Action item » Could you return the whole listing, character for character?
*** Available data Section Begins ***
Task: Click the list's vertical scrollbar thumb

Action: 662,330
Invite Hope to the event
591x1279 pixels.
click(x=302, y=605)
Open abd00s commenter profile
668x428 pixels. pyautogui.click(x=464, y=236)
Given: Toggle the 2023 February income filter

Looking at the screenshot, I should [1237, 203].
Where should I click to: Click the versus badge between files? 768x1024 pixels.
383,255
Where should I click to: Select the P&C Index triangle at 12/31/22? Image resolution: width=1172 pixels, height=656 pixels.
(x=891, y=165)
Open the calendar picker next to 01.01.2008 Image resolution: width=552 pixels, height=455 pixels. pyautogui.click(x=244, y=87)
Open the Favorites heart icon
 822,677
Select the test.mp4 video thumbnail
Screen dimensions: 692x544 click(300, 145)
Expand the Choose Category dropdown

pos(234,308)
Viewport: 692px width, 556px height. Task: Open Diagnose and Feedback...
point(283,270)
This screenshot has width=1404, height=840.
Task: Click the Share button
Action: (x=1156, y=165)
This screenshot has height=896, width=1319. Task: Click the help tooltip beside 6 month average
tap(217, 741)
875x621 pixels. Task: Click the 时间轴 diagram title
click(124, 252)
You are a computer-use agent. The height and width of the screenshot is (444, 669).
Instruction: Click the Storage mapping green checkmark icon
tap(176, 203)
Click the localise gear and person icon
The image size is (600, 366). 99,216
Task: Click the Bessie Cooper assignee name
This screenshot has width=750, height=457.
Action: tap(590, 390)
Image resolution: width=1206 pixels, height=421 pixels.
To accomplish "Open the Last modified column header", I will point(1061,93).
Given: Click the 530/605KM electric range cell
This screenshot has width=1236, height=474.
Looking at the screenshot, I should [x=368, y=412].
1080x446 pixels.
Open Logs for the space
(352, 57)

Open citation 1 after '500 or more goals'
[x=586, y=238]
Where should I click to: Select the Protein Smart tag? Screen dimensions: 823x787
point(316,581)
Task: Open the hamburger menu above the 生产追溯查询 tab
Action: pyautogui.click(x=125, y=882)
*** Available data Section Ends ***
Output below »
Task: Click the list's vertical scrollbar thumb

Action: 662,330
Invite Hope to the event
591x1279 pixels.
click(x=302, y=605)
Open abd00s commenter profile
668x428 pixels. pyautogui.click(x=464, y=236)
Given: Toggle the 2023 February income filter

Looking at the screenshot, I should [1237, 203].
Where should I click to: Click the versus badge between files? 768x1024 pixels.
383,255
Where should I click to: Select the P&C Index triangle at 12/31/22? Image resolution: width=1172 pixels, height=656 pixels.
(x=891, y=165)
Open the calendar picker next to 01.01.2008 Image resolution: width=552 pixels, height=455 pixels. pyautogui.click(x=244, y=87)
Open the Favorites heart icon
 822,677
Select the test.mp4 video thumbnail
Screen dimensions: 692x544 click(300, 145)
Expand the Choose Category dropdown

pos(234,308)
Viewport: 692px width, 556px height. Task: Open Diagnose and Feedback...
point(283,270)
This screenshot has width=1404, height=840.
Task: Click the Share button
Action: (x=1156, y=165)
This screenshot has height=896, width=1319. Task: Click the help tooltip beside 6 month average
tap(217, 741)
875x621 pixels. Task: Click the 时间轴 diagram title
click(124, 252)
You are a computer-use agent. The height and width of the screenshot is (444, 669).
Instruction: Click the Storage mapping green checkmark icon
tap(176, 203)
Click the localise gear and person icon
The image size is (600, 366). 99,216
Task: Click the Bessie Cooper assignee name
This screenshot has width=750, height=457.
Action: tap(590, 390)
Image resolution: width=1206 pixels, height=421 pixels.
To accomplish "Open the Last modified column header", I will point(1061,93).
Given: Click the 530/605KM electric range cell
This screenshot has width=1236, height=474.
Looking at the screenshot, I should [x=368, y=412].
1080x446 pixels.
Open Logs for the space
(352, 57)

Open citation 1 after '500 or more goals'
[x=586, y=238]
Where should I click to: Select the Protein Smart tag? Screen dimensions: 823x787
point(316,581)
Task: Open the hamburger menu above the 生产追溯查询 tab
Action: pyautogui.click(x=125, y=882)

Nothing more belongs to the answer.